Nas planícies tropicais quentes, por exemplo, onde as espécies arbóreas de folhas largas dominam a vegetação, os resultados do trabalho publicado na PNAS mostram diminuições consistentes na longevidade das árvores em locais secos e quando o limite de temperatura média anual ultrapassa 25,4 oC. “Esse processo pode explicar os aumentos observados atualmente na mortalidade de árvores em florestas tropicais, como a Amazônia, e os registros das mudanças na composição das florestas na África Ocidental”, comenta Locosselli. Em climas futuros mais secos e especialmente quentes, os resultados do artigo sugerem que as árvores com menor longevidade tendem a ganhar terreno nos trópicos. “Pode haver mudanças na composição das espécies das florestas tropicais, mas não uma morte generalizada”, opina o pesquisador do Instituto de Botânica.
Apesar de classificar os resultados do novo estudo como muito interessantes, o ecólogo David Lapola, do Centro de Pesquisas Meteorológicas e Climáticas Aplicadas à Agricultura da Universidade Estadual de Campinas (Unicamp), pondera que mais observações de campo são necessárias para ter uma noção mais clara do que pode vir a ocorrer com as florestas em razão do aquecimento global. “Existem várias medidas feitas na Amazônia, por exemplo, que mostram que o tempo de vida das árvores vem, de fato, se reduzindo. Mas os anéis de crescimento não conseguem registrar uma tendência importante que tem sido verificada in loco e pode compensar a redução da longevidade: apesar de as árvores estarem morrendo mais cedo, elas estão nascendo em maior quantidade”, afirma Lapola.

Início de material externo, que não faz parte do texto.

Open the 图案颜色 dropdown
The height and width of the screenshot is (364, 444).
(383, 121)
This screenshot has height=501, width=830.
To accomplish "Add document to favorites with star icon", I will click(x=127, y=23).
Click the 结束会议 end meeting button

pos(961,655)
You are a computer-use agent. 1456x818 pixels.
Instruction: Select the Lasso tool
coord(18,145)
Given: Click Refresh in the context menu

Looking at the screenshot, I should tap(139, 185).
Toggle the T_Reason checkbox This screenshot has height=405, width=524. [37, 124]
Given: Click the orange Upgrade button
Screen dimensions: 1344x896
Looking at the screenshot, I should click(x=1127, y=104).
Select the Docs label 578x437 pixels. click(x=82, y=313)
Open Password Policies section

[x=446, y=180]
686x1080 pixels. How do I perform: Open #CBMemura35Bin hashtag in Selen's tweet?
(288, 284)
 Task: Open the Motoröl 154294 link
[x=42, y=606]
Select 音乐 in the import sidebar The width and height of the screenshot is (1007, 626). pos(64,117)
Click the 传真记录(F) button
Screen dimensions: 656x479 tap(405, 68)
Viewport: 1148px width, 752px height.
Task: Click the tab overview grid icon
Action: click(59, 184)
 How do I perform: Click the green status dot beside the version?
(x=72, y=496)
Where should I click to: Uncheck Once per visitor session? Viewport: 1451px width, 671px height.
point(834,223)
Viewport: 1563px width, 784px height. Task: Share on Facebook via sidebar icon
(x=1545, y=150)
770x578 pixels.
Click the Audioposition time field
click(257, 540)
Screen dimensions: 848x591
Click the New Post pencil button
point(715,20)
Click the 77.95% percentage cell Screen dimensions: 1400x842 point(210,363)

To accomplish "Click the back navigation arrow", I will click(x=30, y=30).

Para o pesquisador da Unicamp, ainda não é possível afirmar que, a longo prazo, daqui a 100 ou 200 anos, as florestas tropicais serão compostas por menos biomassa e passarão por um processo de savanização. “A questão da longevidade tem limitações e não é o único fator que controla a dinâmica florestal’, pondera Lapola. “Podem ocorrer outras mudanças funcionais dentro das florestas, como o crescimento de espécies mais adaptadas às secas”, avalia.
Projetos
1. INCT 2014: Instituto Nacional de Ciência e Tecnologia do Bioetanol (nº 14/50884-5); Modalidade Projeto Temático; Pesquisador responsável Marcos Buckeridge (USP); Investimento R$ 2.717.757,01.
2. Florestas funcionais: Biodiversidade a favor das cidades (nº 19/08783-0); Modalidade Jovem Pesquisador; Pesquisador responsável Giuliano Locosselli (Instituto de Botânica); Investimento R$ 1.162.901,08.
Artigo científico
LOCOSSELLI, G. M. et al. Global tree-ring analysis reveals rapid decrease in tropical tree longevity with temperature. PNAS. 14 dez. 2020.